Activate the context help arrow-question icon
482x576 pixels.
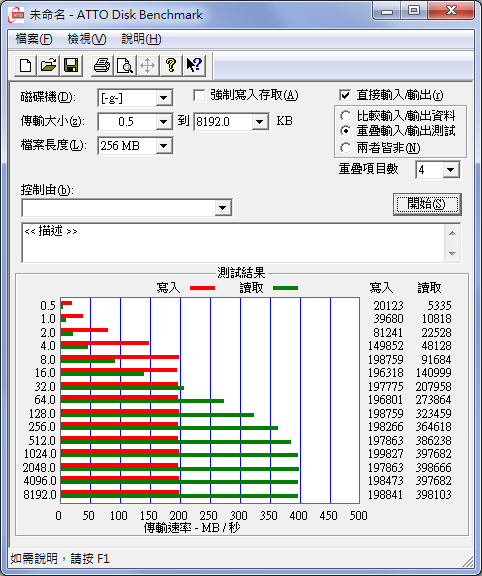coord(194,65)
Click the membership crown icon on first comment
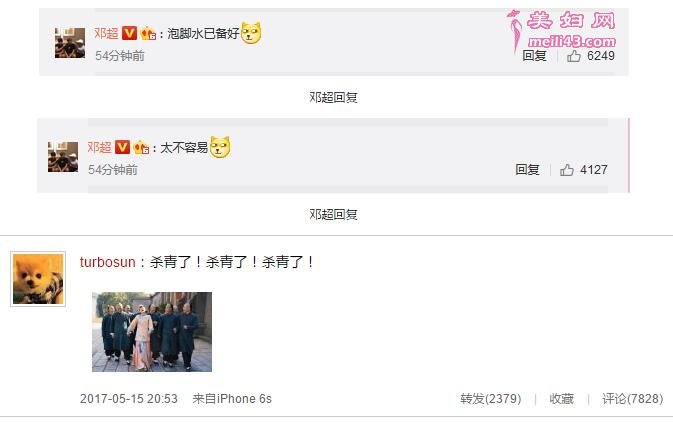This screenshot has width=673, height=422. click(148, 33)
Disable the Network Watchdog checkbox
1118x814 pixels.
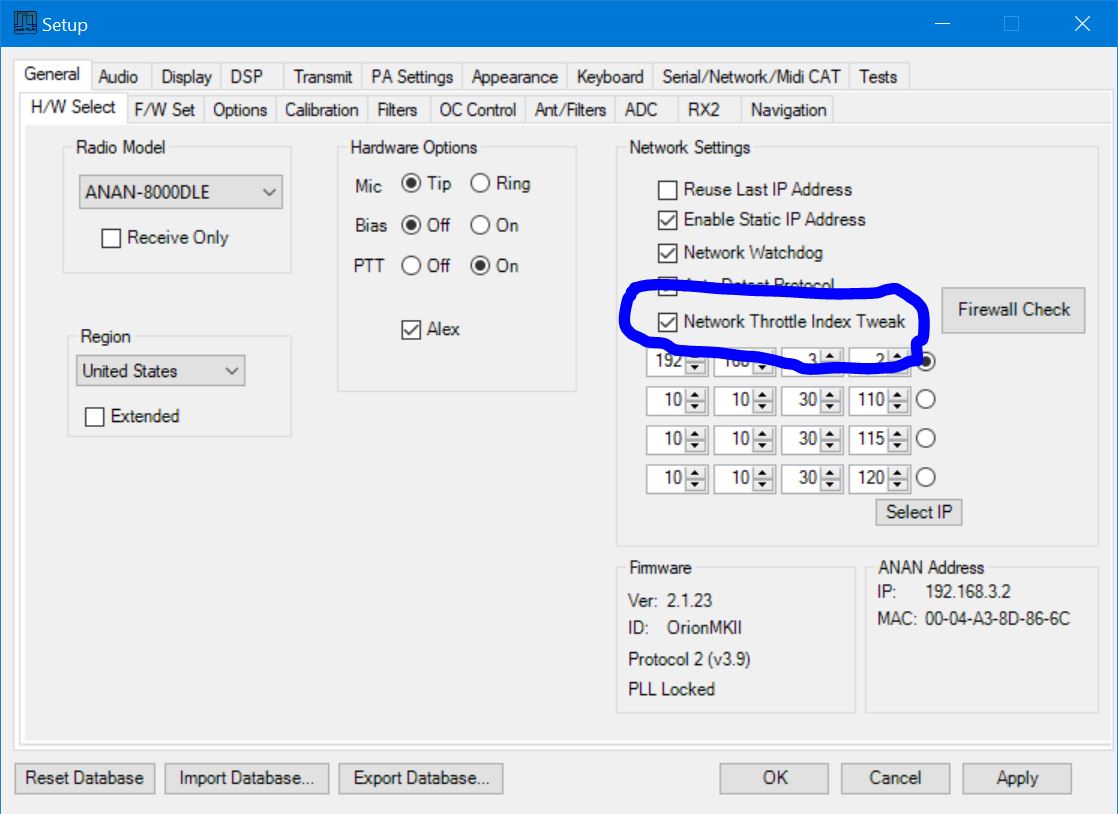pos(667,253)
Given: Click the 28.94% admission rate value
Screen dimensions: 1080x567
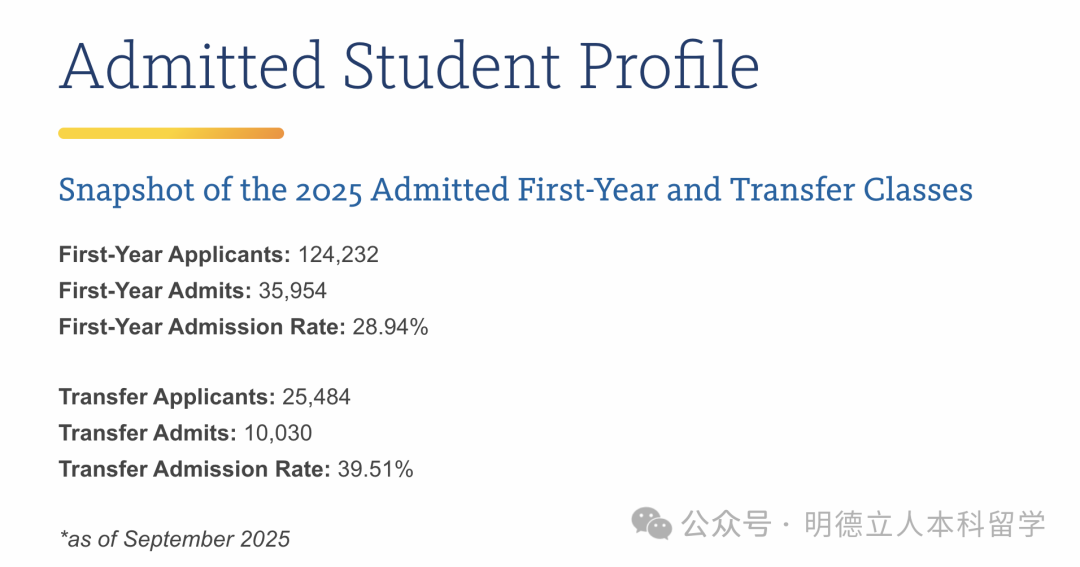Looking at the screenshot, I should pos(390,326).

* * *

Problem details
Reproduce each record above by retyping it exactly; omit all images.

Exercise output
Activate the context help arrow-question icon
482x576 pixels.
coord(194,65)
Click the membership crown icon on first comment
This screenshot has width=673, height=422. click(148, 33)
Disable the Network Watchdog checkbox
1118x814 pixels.
pos(667,253)
Given: Click the 28.94% admission rate value
Screen dimensions: 1080x567
Looking at the screenshot, I should pos(390,326).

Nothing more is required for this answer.